To ensure that games would run as fast as I wanted them to, I decided that I would need to cut out both measurement and dice rolling.
To eliminate measurement, I decided to use a square grid. From my Zama game back in 2010, I had learned to appreciate the speed that the hex grid in Command and Colors Ancients brings to a game. A square grid, however, is quick to mark out and has the benefits of making it abundantly clear where a unit's flanks and rear lie. The grid itself is very subtle; I just mark the corners of the squares with a tiny black dot. The use of a grid also enables figures which have been based for use with a variety of different rule systems, to be used together on the same battlefield.

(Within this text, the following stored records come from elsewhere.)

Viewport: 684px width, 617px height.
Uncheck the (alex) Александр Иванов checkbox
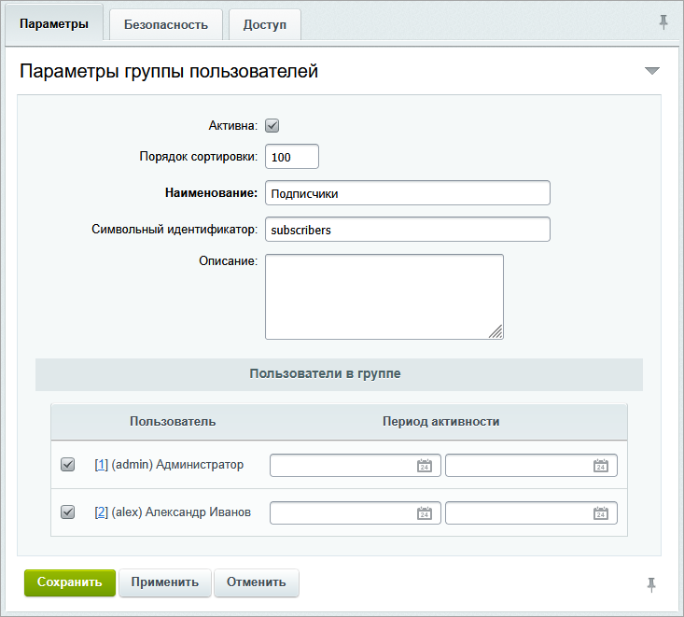[x=67, y=512]
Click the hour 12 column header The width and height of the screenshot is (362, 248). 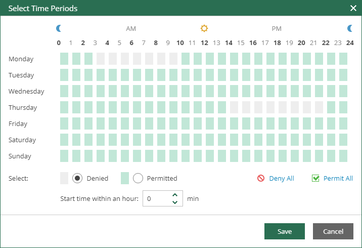pos(204,43)
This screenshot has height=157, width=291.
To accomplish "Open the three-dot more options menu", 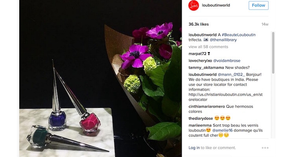I will [x=265, y=148].
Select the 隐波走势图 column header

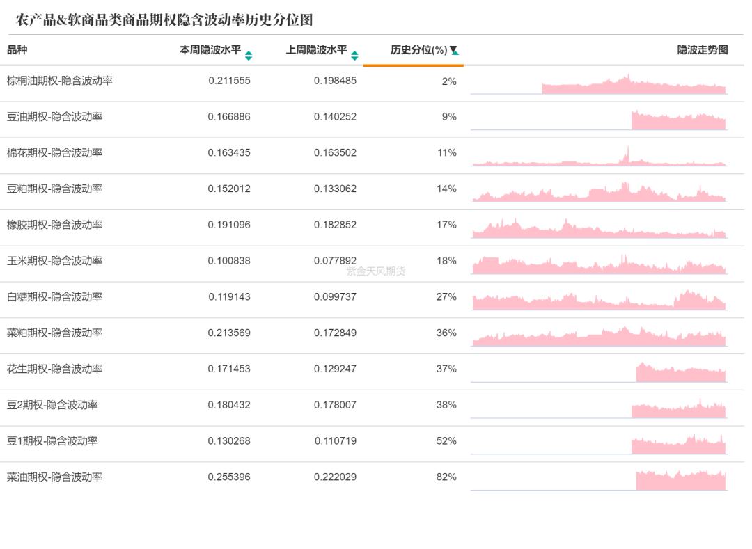pyautogui.click(x=703, y=50)
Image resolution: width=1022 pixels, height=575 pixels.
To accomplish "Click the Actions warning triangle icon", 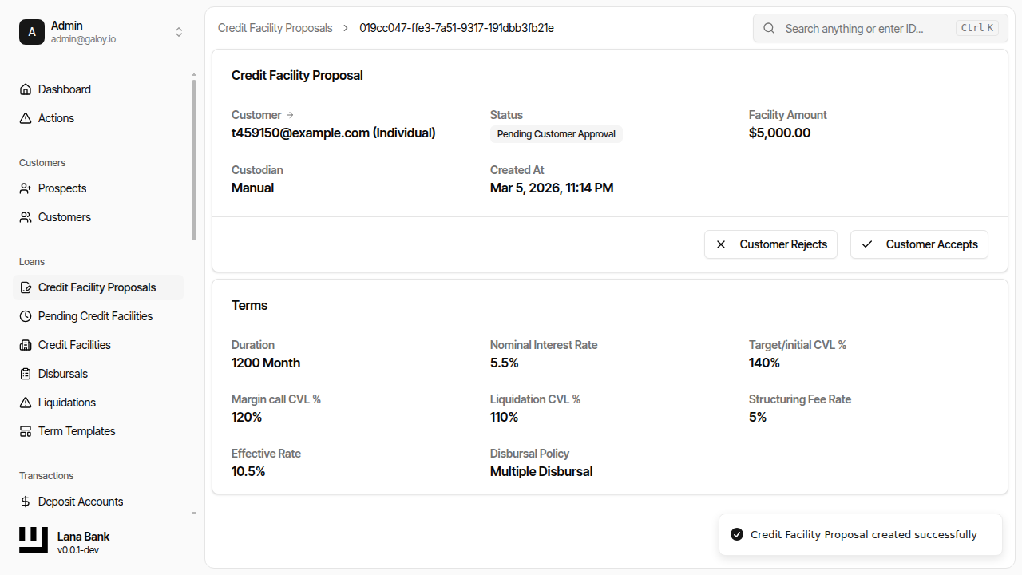I will (26, 118).
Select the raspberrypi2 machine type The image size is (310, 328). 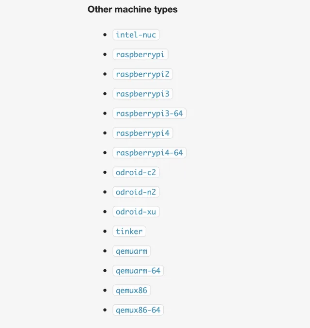(x=143, y=74)
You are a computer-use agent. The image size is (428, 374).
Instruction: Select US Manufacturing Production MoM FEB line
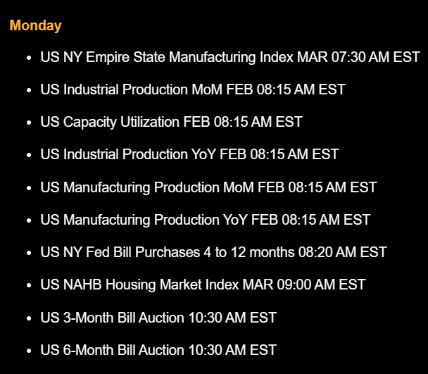tap(208, 187)
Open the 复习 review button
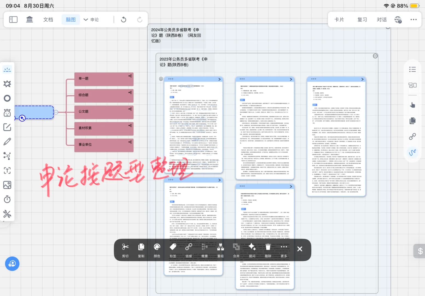The width and height of the screenshot is (425, 296). 362,19
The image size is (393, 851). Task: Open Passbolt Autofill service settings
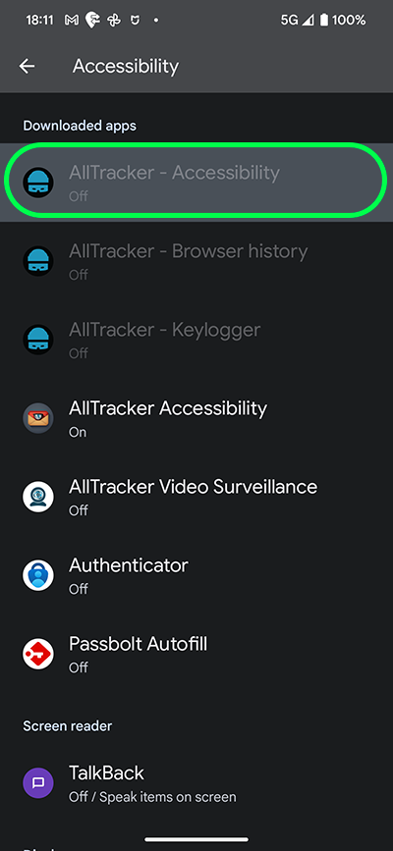[197, 654]
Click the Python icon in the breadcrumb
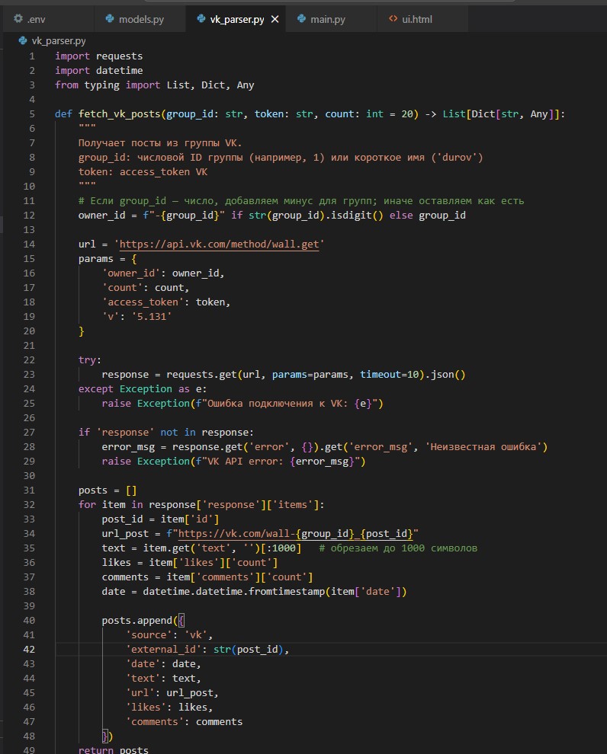The height and width of the screenshot is (754, 607). (x=23, y=41)
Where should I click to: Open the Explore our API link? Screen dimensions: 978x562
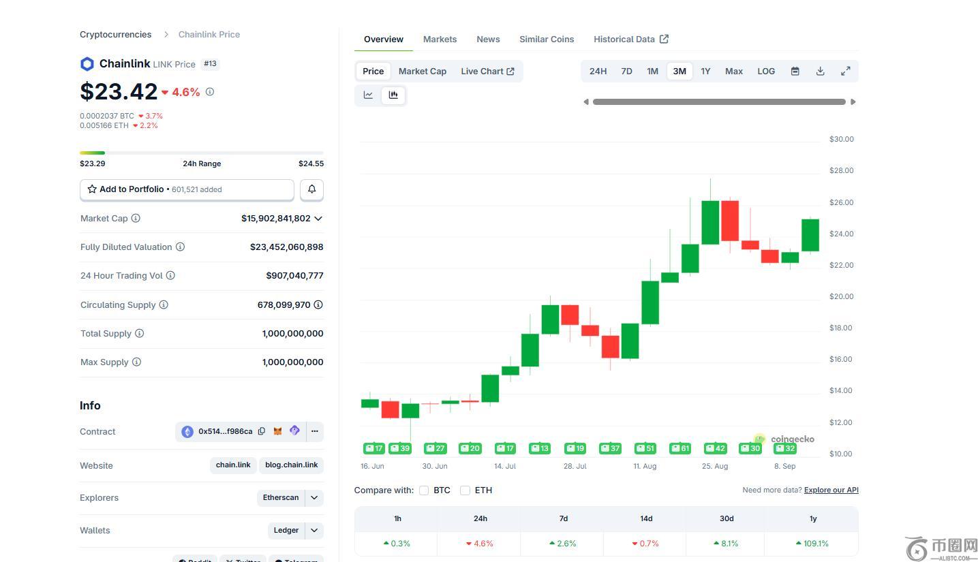[x=831, y=490]
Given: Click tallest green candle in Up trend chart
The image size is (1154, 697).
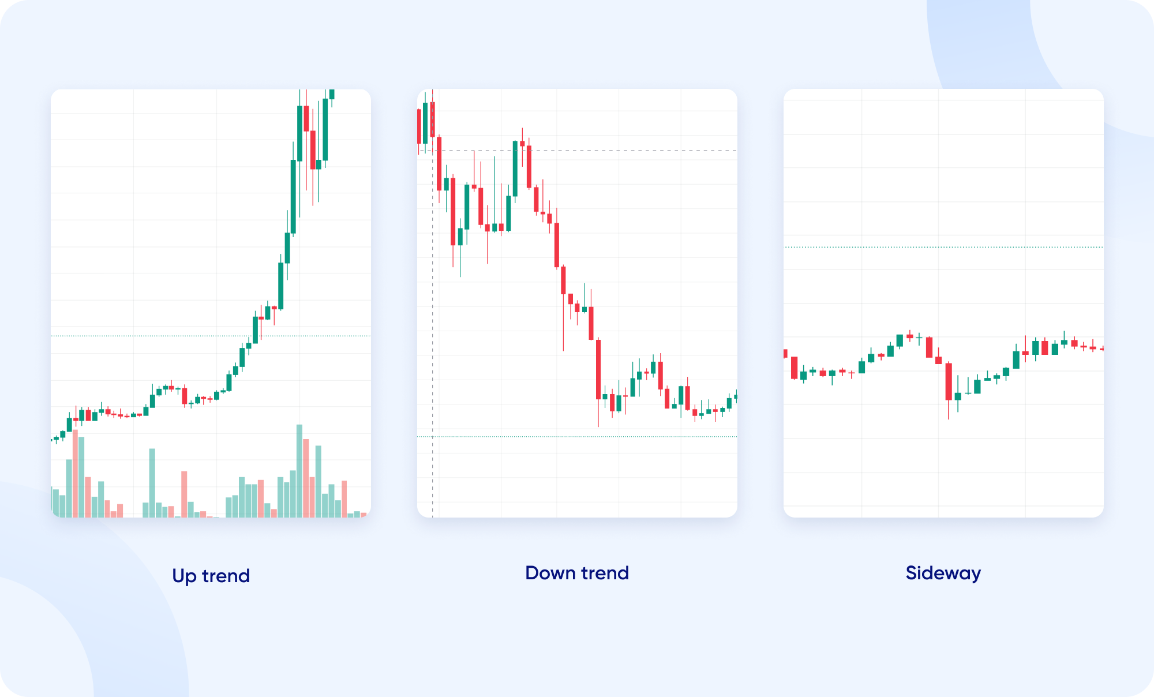Looking at the screenshot, I should 293,196.
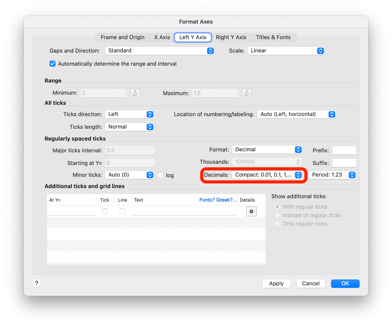Click the gear details icon in ticks table
392x327 pixels.
pos(251,211)
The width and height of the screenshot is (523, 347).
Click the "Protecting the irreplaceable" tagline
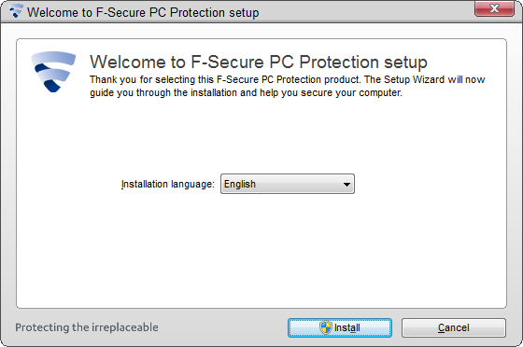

To eliminate dice rolling, I decided to use playing cards. Once the face cards are discarded from a deck of playing cards, it effectively becomes a sort of large, squashed D10. It turns to be faster to play a card than to pick up and roll a dice, and a card never "cocks" like a D10 does. The cards are used to determine which units can move, to resolve shooting, and, well, for everything. Card play also turns out to be quite exciting, too!
Tomorrow I'll write about the activation system, which is the innovative "engine" of the rules.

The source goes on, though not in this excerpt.